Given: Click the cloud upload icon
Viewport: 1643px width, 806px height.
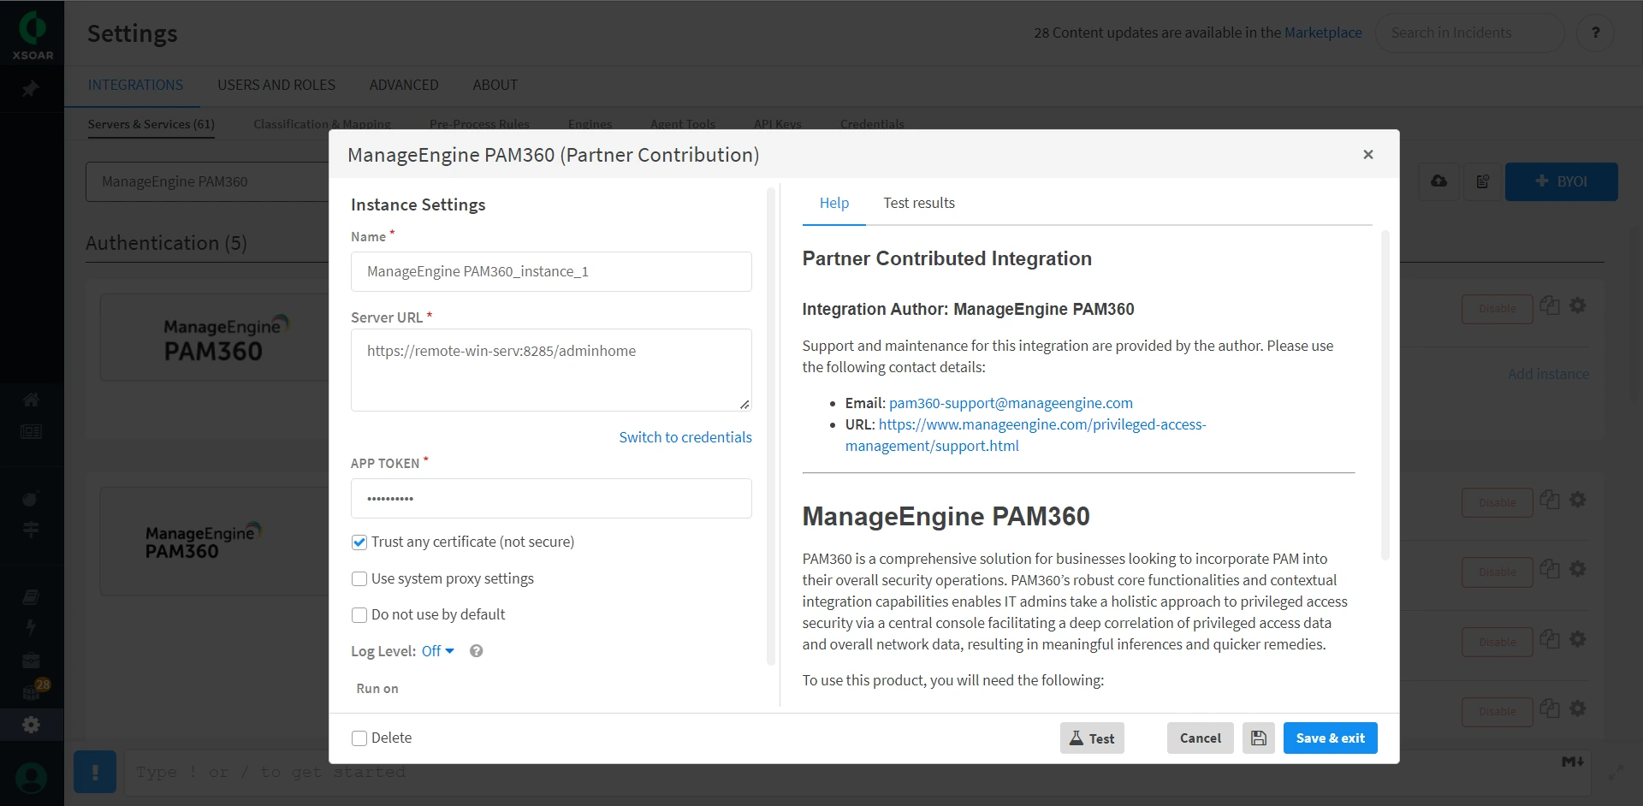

************

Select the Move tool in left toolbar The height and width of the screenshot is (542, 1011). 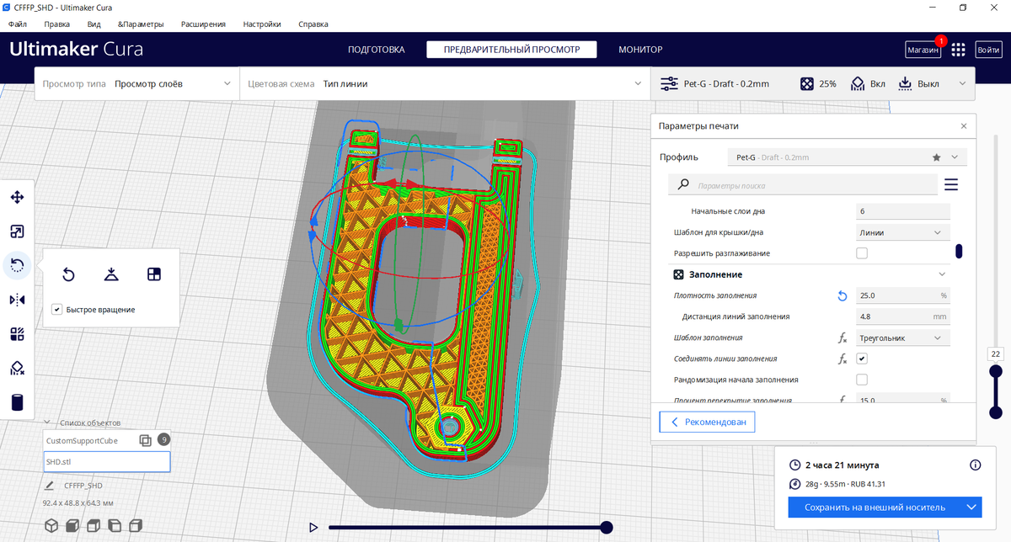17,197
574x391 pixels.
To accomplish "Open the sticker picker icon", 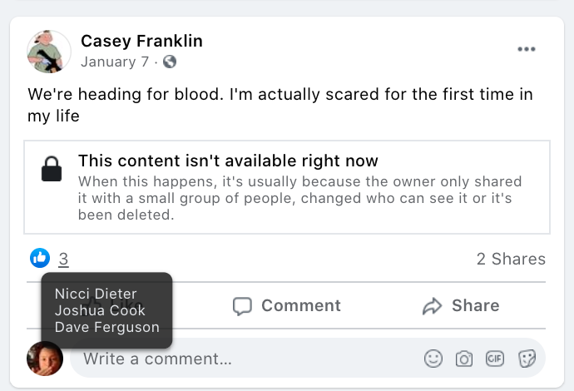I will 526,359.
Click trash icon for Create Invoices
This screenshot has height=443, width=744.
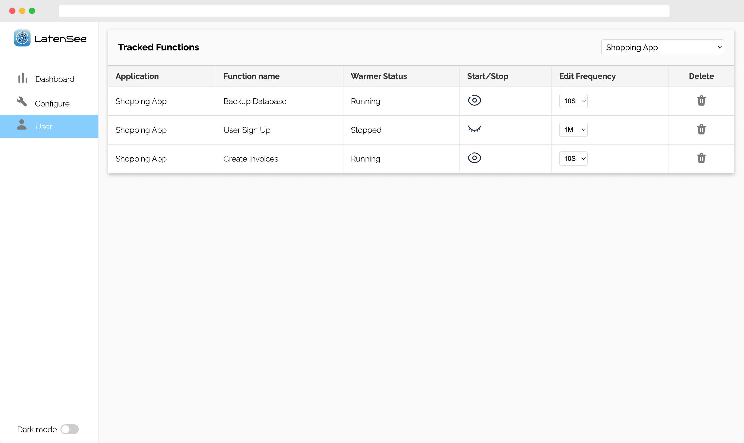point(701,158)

************

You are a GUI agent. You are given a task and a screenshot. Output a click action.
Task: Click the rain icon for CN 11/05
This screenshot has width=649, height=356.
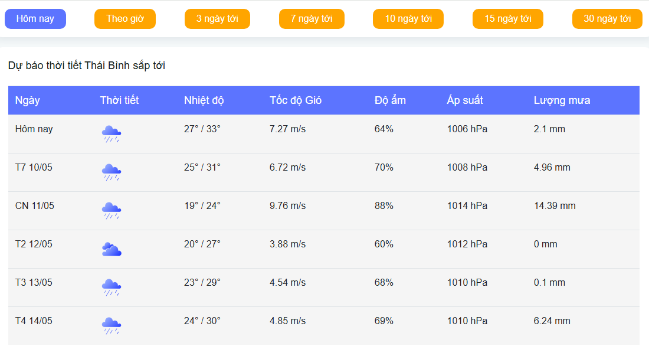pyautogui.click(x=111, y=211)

************

**WRITTEN TASK:** Reproduce the records from the line with "Given: Click the cloud upload icon" to the line with "Viewport: 1643px width, 806px height.", substituting "download" for "upload" and leaving all else unchanged.

**EXPECTED ANSWER:**
Given: Click the cloud download icon
Viewport: 1643px width, 806px height.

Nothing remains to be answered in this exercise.